2

I configured a DHCP server that runs on a Linux machine using the 'isc-dhcp-server' package.

I would like to add some kind of authentication step. Both the clients and the server will keep some kind of token and when the client will ask for a new IP, the DHCP server will check if both sides have the same token. If so, the client will receive the new IP from the DHCP server.

Is something like that even possible? (With isc-dhcp-server or with other tool)?

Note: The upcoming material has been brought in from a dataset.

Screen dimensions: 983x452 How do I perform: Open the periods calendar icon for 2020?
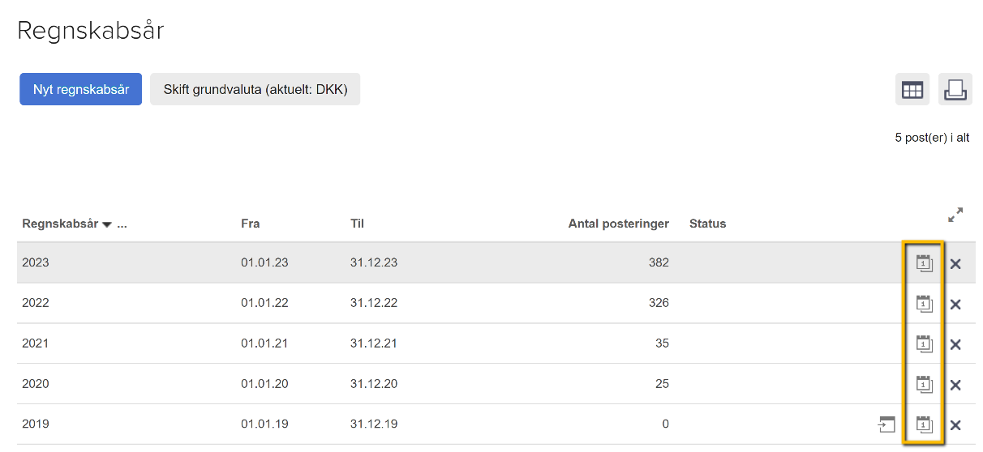point(924,384)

If not, Is there other way to check which dhcp server I'm connecting before receiving a new IP after using the dhclient request?

Thanks.

Liran
  • 21
  • 1
  • 2

1 Answers1

1

what you are after is 802.1X

There is a rfc 3118 which, if implemented, would achieve what you are after, but it is not there yet. The wikipedia page on dhcp says about that:

Another extension, Authentication for DHCP Messages (RFC 3118), provides a mechanism for authenticating DHCP messages. Unfortunately RFC 3118 has not seen (as of 2002) widespread adoption because of the problems of managing keys for large numbers of DHCP clients. A 2007 book about DSL technologies remarked that "there were numerous security vulnerabilities identified against the security measures proposed by RFC 3118. This fact, combined with the introduction of 802.1x, slowed the deployment and take-rate of authenticated DHCP, and it has never been widely deployed." A 2010 book notes that "[t]here have been very few implementations of DHCP Authentication. The challenges of key management and processing delays due to hash computation have been deemed too heavy a price to pay for the perceived benefits."

Community
  • 1
natxo asenjo
  • 5,641
  • 2
  • 25
  • 27